"Interruptions are the enemy of productivity," says Jason Fried, founder of 37signals. "Interruptions break your day into small, incoherent pieces and prevent you from getting in the zone."
Fried should know. While in the zone, he and his colleagues created a suite of productivity software for designers, publishers, marketers, and small businesses, including BaseCamp™, the much-heralded project management and collaboration software, and Campfire™, an easy-to-use web-based group chat tool.
Fried was speaking – without interruption – at the Minnesota Interactive Marketing Association (MIMA) Summit last week, and he recounted how he and an overseas colleague achieved spectacular productivity working individually and then later sharing their work through email and instant messages. (The process was similar to posting work on Fried's product BaseCamp™.)
So appealing was their long-distance collaboration, the two agreed to work together in Chicago, where Fried is based, to achieve even greater creative success. But once in the same office and able to talk whenever necessary, productivity plummeted.

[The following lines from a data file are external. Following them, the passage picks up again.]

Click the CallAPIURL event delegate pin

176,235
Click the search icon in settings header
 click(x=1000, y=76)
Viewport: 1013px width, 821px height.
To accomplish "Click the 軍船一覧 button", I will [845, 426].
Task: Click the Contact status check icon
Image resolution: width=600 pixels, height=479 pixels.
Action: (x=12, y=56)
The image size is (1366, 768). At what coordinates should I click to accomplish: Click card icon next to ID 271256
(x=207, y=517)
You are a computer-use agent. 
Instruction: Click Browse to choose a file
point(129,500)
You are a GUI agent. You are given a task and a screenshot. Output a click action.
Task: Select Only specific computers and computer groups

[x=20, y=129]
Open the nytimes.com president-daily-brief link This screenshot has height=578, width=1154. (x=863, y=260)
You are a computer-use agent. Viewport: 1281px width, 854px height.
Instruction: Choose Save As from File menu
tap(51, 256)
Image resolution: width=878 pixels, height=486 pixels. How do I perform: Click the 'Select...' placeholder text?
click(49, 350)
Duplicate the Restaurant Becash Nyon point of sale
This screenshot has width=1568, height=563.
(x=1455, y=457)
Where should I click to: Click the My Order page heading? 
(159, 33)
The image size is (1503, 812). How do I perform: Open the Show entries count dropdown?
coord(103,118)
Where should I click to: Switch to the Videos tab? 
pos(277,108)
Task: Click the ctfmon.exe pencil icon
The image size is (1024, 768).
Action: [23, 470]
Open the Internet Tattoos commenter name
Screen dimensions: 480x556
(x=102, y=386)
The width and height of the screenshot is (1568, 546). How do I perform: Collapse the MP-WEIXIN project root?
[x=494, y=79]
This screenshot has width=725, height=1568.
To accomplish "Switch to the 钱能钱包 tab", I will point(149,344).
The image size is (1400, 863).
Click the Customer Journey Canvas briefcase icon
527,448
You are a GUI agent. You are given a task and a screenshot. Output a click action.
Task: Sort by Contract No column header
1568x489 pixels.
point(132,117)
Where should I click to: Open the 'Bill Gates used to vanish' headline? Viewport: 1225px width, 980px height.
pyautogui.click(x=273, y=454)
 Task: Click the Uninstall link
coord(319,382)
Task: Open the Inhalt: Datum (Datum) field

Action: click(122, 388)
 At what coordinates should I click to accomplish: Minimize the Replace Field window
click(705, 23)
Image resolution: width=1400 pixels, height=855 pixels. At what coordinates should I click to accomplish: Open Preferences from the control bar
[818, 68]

What happened? Fried claimed it was nothing more than interruptions – constant, well-meaning, and destructive.
Fried likens work, which he clearly loves, to REM sleep. Uninterrupted, work and sleep offer us deep, restorative benefits. But interrupted work – just like interrupted sleep – results in degraded performance, irritability, and unhappiness.
What to do? Fried is full of suggestions for encouraging innovation and boosting productivity:
Encourage alone time
Fried suggested periods of no talking – say from 1 p.m. on. (OK readers, is this realistic? I'll admit it, for a writer, alone time is productivity nirvana, but it's hard to achieve during the business day.)
In our office of designers, writers, developers, and the like, we don't mandate alone time, but we do use yellow caution tape strung across our workspaces to warn others off when we're on deadline – or simply in the zone. It's fun, and it sends an unambiguous message: Interrupt me at your peril!
Severely limit meetings
Fried said meetings are "toxic, costly time wasters that convey an abysmally small amount of information per minute." And they "procreate." At this point in the presentation, many of the 600 interactive marketing professionals in the room were nodding vigorously. Fried then suggested standing meetings. Literally. As in on your feet. Not the standing meetings most of us now attend, as in every Wednesday at 9 a.m. (Hmmm. I'm trying to image a standing standing boardroom meeting.)
Keep teams (really) small
Fried suggested two people. (There was an audible gasp from the audience of 600.) My colleagues and I have achieved success using two-person teams: Writer + Designer. Information Architect + Researcher. Producer + Developer. Account Executive + Creative. Does this work in your business?
Collaborate passively, rather than actively
Fried suggested accomplishing your part of the work, then using email, instant messaging, or BaseCamp™ as a way to receive comments from your team, rather than relying on – guess what – interruption.
Fried has an interesting name. Mispronounced, it's "fried," that state we all attain after a day of too many meetings, emails, and interruptions. Perhaps it's significant that this productivity evangelist's name is pronounced "freed," as in free from the shackles of an unproductive work day.
So, do you agree? Is a workplace free of interruptions a workplace full of productivity? Do interruptions hamper innovation?